Exercise objective: For every record below, write out an exact copy.

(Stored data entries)
******************************

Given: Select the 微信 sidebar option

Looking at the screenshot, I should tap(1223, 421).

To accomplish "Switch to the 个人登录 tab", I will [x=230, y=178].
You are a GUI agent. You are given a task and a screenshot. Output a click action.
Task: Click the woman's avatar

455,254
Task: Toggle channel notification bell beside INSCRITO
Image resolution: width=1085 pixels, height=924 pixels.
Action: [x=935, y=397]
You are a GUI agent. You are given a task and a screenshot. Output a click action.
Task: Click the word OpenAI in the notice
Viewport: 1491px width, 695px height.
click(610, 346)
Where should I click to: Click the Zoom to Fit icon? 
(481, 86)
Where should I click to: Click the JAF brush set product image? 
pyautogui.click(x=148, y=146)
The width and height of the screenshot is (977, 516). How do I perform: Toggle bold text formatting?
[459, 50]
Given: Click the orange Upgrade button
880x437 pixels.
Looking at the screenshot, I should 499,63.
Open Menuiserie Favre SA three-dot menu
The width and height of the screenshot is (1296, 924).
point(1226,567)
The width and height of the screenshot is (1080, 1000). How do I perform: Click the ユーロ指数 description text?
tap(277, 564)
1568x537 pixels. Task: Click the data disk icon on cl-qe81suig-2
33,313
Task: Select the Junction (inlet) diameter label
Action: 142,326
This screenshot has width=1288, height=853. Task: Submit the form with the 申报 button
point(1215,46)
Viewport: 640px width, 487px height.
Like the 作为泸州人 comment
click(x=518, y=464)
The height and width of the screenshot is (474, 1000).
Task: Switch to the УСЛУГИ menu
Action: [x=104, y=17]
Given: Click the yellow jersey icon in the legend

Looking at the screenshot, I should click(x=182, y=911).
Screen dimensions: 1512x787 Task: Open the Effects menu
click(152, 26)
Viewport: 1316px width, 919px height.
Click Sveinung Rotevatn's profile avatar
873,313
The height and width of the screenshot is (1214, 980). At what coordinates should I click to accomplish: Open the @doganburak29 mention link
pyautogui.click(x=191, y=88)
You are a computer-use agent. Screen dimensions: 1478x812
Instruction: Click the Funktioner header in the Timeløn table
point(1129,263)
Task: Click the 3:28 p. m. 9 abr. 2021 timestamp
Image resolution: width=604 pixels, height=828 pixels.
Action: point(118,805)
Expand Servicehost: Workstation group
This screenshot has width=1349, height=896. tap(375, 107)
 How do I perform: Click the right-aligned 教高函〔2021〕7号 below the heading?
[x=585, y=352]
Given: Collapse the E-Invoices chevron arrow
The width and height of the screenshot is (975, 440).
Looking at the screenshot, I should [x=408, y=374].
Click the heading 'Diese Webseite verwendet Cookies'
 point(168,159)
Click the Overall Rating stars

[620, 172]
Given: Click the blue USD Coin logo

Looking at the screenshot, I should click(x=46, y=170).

******************************

Answer:
Given: Select the 微信 sidebar option

Looking at the screenshot, I should tap(1223, 421).

To accomplish "Switch to the 个人登录 tab", I will [x=230, y=178].
You are a GUI agent. You are given a task and a screenshot. Output a click action.
Task: Click the woman's avatar

455,254
Task: Toggle channel notification bell beside INSCRITO
Image resolution: width=1085 pixels, height=924 pixels.
Action: [x=935, y=397]
You are a GUI agent. You are given a task and a screenshot. Output a click action.
Task: Click the word OpenAI in the notice
Viewport: 1491px width, 695px height.
click(610, 346)
Where should I click to: Click the Zoom to Fit icon? 
(481, 86)
Where should I click to: Click the JAF brush set product image? 
pyautogui.click(x=148, y=146)
The width and height of the screenshot is (977, 516). How do I perform: Toggle bold text formatting?
[459, 50]
Given: Click the orange Upgrade button
880x437 pixels.
Looking at the screenshot, I should 499,63.
Open Menuiserie Favre SA three-dot menu
The width and height of the screenshot is (1296, 924).
point(1226,567)
The width and height of the screenshot is (1080, 1000). How do I perform: Click the ユーロ指数 description text?
tap(277, 564)
1568x537 pixels. Task: Click the data disk icon on cl-qe81suig-2
33,313
Task: Select the Junction (inlet) diameter label
Action: 142,326
This screenshot has width=1288, height=853. Task: Submit the form with the 申报 button
point(1215,46)
Viewport: 640px width, 487px height.
Like the 作为泸州人 comment
click(x=518, y=464)
The height and width of the screenshot is (474, 1000).
Task: Switch to the УСЛУГИ menu
Action: [x=104, y=17]
Given: Click the yellow jersey icon in the legend

Looking at the screenshot, I should click(x=182, y=911).
Screen dimensions: 1512x787 Task: Open the Effects menu
click(152, 26)
Viewport: 1316px width, 919px height.
Click Sveinung Rotevatn's profile avatar
873,313
The height and width of the screenshot is (1214, 980). At what coordinates should I click to accomplish: Open the @doganburak29 mention link
pyautogui.click(x=191, y=88)
You are a computer-use agent. Screen dimensions: 1478x812
Instruction: Click the Funktioner header in the Timeløn table
point(1129,263)
Task: Click the 3:28 p. m. 9 abr. 2021 timestamp
Image resolution: width=604 pixels, height=828 pixels.
Action: point(118,805)
Expand Servicehost: Workstation group
This screenshot has width=1349, height=896. tap(375, 107)
 How do I perform: Click the right-aligned 教高函〔2021〕7号 below the heading?
[x=585, y=352]
Given: Collapse the E-Invoices chevron arrow
The width and height of the screenshot is (975, 440).
Looking at the screenshot, I should [x=408, y=374].
Click the heading 'Diese Webseite verwendet Cookies'
 point(168,159)
Click the Overall Rating stars

[620, 172]
Given: Click the blue USD Coin logo

Looking at the screenshot, I should click(x=46, y=170).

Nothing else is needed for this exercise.